Author Stephen King is expected to testify at Tuesday’s session: “Stephen King is star witness as government tries to block publishing giants’ merger” reports the Portland Press Herald.

… The government’s star witness, bestselling author Stephen King, is expected to testify at Tuesday’s session of the weekslong trial in U.S. District Court in Washington, D.C. King’s works are published by Simon & Schuster.

At Monday’s opening session, opposing attorneys for the two sides presented their cases before U.S. District Judge Florence Pan.

Justice Department attorneys called the merger “presumptively wrong” because it would shrink competition and, inevitably, the vital public discourse that books help engender. Penguin Random House countered that the new company would “enhance” competition because the combined company could turn out books more efficiently….

(7) LABORING IN THE VINEYARD. Sharon Lee’s post “In which the authors are working” includes some Trader’s Leap spoilers, should you be in the market for some.

Much like being a Liaden Scout, being a writer is 98% mucking around in the mud, and 2% excitement.

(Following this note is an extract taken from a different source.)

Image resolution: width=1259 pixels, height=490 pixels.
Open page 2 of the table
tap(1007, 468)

And, after a brief period of excitement, we’re back to Business as Usual, which is exciting enough for those doing the work, but makes for poor telling….

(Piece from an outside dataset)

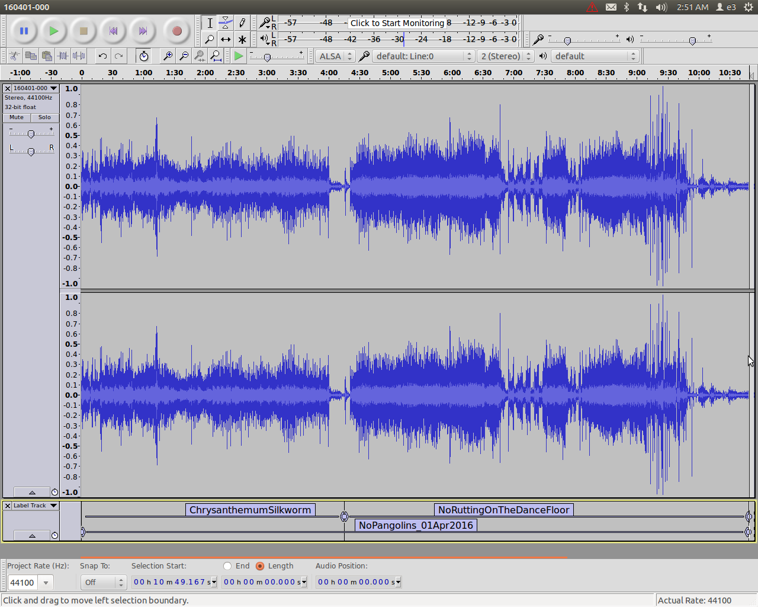Click the Trim Audio icon
This screenshot has height=607, width=758.
coord(63,56)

(8) SOMEBODY OWES HIM MONEY. Cory Doctorow explains why he won’t let his books appear on Audible in “Pluralistic: 25 Jul 2022”. The long saga includes this bit of comic relief:

…We’re going to be rolling out a crowdfunding campaign for the Chokepoint Capitalism audiobook in a couple of weeks (the book comes out in mid-September). …And it won’t be available on Audible. Who owe me $3,218.55.

But you know what will be available on Audible?

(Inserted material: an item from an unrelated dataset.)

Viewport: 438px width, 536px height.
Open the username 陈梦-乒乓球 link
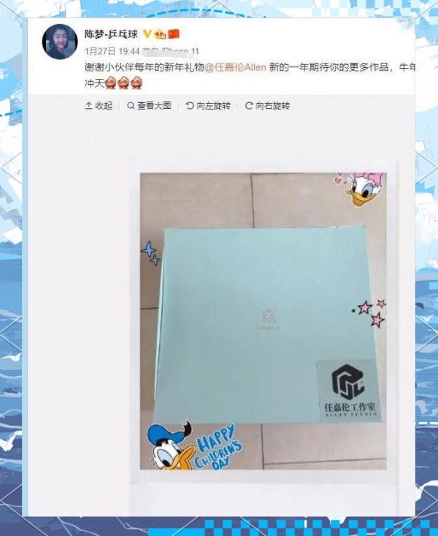tap(111, 34)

This. This essay, which I am about to record as an audiobook, to be mastered by my brilliant sound engineer John Taylor Williams, and will thereafter upload to ACX as a self-published, free audiobook.

Perhaps you aren’t reading these words off your screen. Perhaps you are an Audible customer who searched for my books and only found this odd, short audiobook entitled: “Why none of my books are available on Audible: And why Amazon owes me $3,218.55.”

I send you greetings, fellow audiobook listener!

…In the meantime, there is now a Kindle edition of this text:

I had to put this up, it’s a prerequisite for posting the audio to ACX. I hadn’t planned on posting it, but since they made me, I did.

Bizarrely, this is currently the number one new Amazon book on Antitrust Law!

(9) MEMORY LANE.  

1977 [By Cat Eldridge.] Now I’m feeling old as I clearly remember watching this episode, the next-to-last one of the series. Holmes & Yoyo’s “The Cat Burglar“ aired forty-five years ago on this date on ABC. Someone is stealing well loved felines for ransom from wealthy ladies, and Holmes and Yoyo set out to catch the cat stealer. 

Look no one is ever going to accuse Holmes & Yoyo, which lasted a mere thirteen episodes, of being deep or meaningful because it wasn’t. Was it good SF? Not really? Was it a decent detective series? Oh no, but despite that, it was fun to watch. 

And this story was proof of that in, errrr, the number of cats under foot. It’s lightweight and no one but one gets hurt, it’s got John Schuck at his very, very comic best and it’s got cats in it. None of which get hurt. 

I don’t think that series could’ve gone any further than it did as there just wasn’t anything there to build off, was there? To say to the premise was thin would be an understatement. 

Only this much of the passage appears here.